### [Activity]
The full set of records is to be reproduced verbatim.
──────── Information provided
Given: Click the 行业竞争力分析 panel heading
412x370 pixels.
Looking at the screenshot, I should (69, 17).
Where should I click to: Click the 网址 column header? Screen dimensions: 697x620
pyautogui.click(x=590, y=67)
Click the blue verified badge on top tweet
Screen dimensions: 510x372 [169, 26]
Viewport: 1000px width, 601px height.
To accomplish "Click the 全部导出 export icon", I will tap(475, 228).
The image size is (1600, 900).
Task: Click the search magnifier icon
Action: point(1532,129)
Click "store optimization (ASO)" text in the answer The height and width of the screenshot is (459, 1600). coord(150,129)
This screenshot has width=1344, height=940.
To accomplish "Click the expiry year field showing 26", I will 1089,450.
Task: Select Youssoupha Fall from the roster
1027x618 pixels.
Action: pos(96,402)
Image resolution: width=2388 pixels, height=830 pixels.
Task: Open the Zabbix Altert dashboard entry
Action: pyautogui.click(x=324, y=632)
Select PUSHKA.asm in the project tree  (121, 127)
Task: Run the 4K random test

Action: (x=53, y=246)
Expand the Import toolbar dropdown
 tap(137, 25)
────────────────
### [Task solution]
Given: Click the 行业竞争力分析 panel heading
412x370 pixels.
Looking at the screenshot, I should (69, 17).
Where should I click to: Click the 网址 column header? Screen dimensions: 697x620
pyautogui.click(x=590, y=67)
Click the blue verified badge on top tweet
Screen dimensions: 510x372 [169, 26]
Viewport: 1000px width, 601px height.
To accomplish "Click the 全部导出 export icon", I will tap(475, 228).
The image size is (1600, 900).
Task: Click the search magnifier icon
Action: point(1532,129)
Click "store optimization (ASO)" text in the answer The height and width of the screenshot is (459, 1600). coord(150,129)
This screenshot has width=1344, height=940.
To accomplish "Click the expiry year field showing 26", I will 1089,450.
Task: Select Youssoupha Fall from the roster
1027x618 pixels.
Action: pos(96,402)
Image resolution: width=2388 pixels, height=830 pixels.
Task: Open the Zabbix Altert dashboard entry
Action: pyautogui.click(x=324, y=632)
Select PUSHKA.asm in the project tree  (121, 127)
Task: Run the 4K random test

Action: (x=53, y=246)
Expand the Import toolbar dropdown
 tap(137, 25)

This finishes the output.